In some embodiments, the sequencing comprises whole genome methylation sequencing (e.g., whole genome bisulfite sequencing (WGBS)) and/or whole genome sequencing (e.g., whole genome sequencing (WGS) or whole exome sequencing (WES)), and the sequencing is used to sequence at least a portion of the genome of the test subject. In some embodiments, the portion of the genome is at least 10 percent, 20 percent, 30 percent, 40 percent, 50 percent, 60 percent, 70 percent, 80 percent, 90 percent, 95 percent, 99 percent, 99.9 percent or all of a genome (e.g., a human reference genome). In some embodiments, the sequencing comprises whole genome methylation sequencing and/or whole genome sequencing, and the sequencing obtains a sequencing coverage (e.g., sequencing depth) of the portion of the genome that is at least lx, at least 2×, at least 3×, at least 4×, at least 5×, at least 10×, at least 15×, at least 20×, at least 25×, at least 30×, at least 50×, at least 100×, at least 200×, at least 300×, at least 400×, at least 500×, or at least 1000× across the sequenced portion of the genome. In some embodiments, the sequencing obtains a sequencing coverage of at least 5×, at least 10×, at least 15×, at least 20×, at least 25×, at least 30×, at least 50×, at least 100×, at least 200×, at least 300×, at least 400×, at least 500×, or at least 1000× across the entire genome.

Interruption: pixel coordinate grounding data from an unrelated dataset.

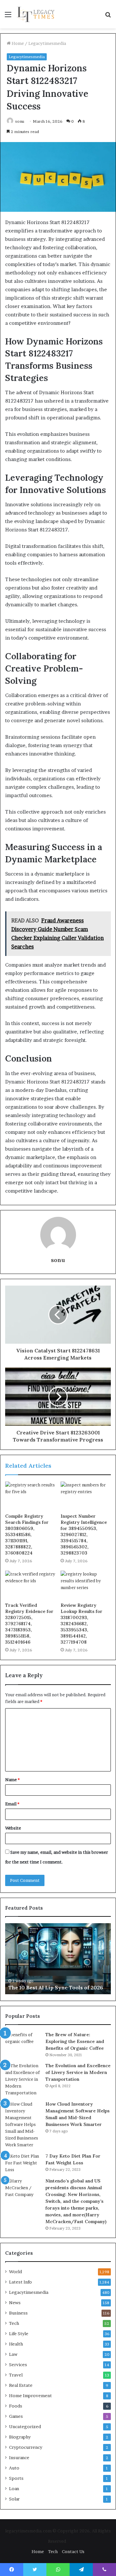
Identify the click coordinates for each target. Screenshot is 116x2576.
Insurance (19, 2457)
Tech (14, 2323)
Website (13, 1828)
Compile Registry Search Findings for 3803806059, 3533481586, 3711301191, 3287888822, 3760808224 (27, 1534)
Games (16, 2416)
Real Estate (21, 2385)
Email (12, 1803)
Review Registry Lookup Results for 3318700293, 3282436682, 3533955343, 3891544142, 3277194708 (81, 1623)
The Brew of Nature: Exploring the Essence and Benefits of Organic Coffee (74, 2041)
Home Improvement (30, 2395)
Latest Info (20, 2281)
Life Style (18, 2333)
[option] (58, 1958)
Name (12, 1779)
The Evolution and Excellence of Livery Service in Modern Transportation (78, 2072)
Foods (15, 2405)
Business (18, 2312)
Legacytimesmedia (47, 43)
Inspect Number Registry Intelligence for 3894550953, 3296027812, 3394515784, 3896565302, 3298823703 (84, 1534)
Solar (14, 2498)
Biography (20, 2436)
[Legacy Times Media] (36, 14)
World (15, 2271)
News (15, 2302)
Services (18, 2364)
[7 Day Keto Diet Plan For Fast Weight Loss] (23, 2163)
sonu (19, 121)
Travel (16, 2374)
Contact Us (73, 2551)
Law (13, 2354)
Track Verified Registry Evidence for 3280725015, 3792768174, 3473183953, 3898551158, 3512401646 (29, 1623)
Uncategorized (25, 2426)
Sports (16, 2478)
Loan (14, 2488)
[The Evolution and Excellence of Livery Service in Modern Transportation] (23, 2079)
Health (16, 2343)
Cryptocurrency (25, 2447)
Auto (14, 2467)
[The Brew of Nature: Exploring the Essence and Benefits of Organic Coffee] (23, 2043)
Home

In some embodiments, the sequencing is a targeted sequencing (e.g., a targeted methylation sequencing), and the targeted sequencing obtains a sequencing coverage (e.g., sequencing depth) of at least 5×, at least 10×, at least 15×, at least 20×, at least 25×, at least 30×, at least 50×, at least 100×, at least 250×, at least 500×, or at least 1000× of the targeted portions of the genome of the test subject (e.g., a panel of genes to which one or more probes map). In some embodiments, the targeted sequencing obtains a sequencing coverage of at least 100×, at least 200×, at least 500×, at least 1,000×, at least 2,000×, at least 3,000×, at least 4,000×, at least 5,000×, at least 10,000×, at least 15,000×, at least 20,000×, at least 25,000×, at least 30,000×, at least 40,000×, at least 50,000×, at least 60,000×, or at least 70,000× across the targeted regions of the genome.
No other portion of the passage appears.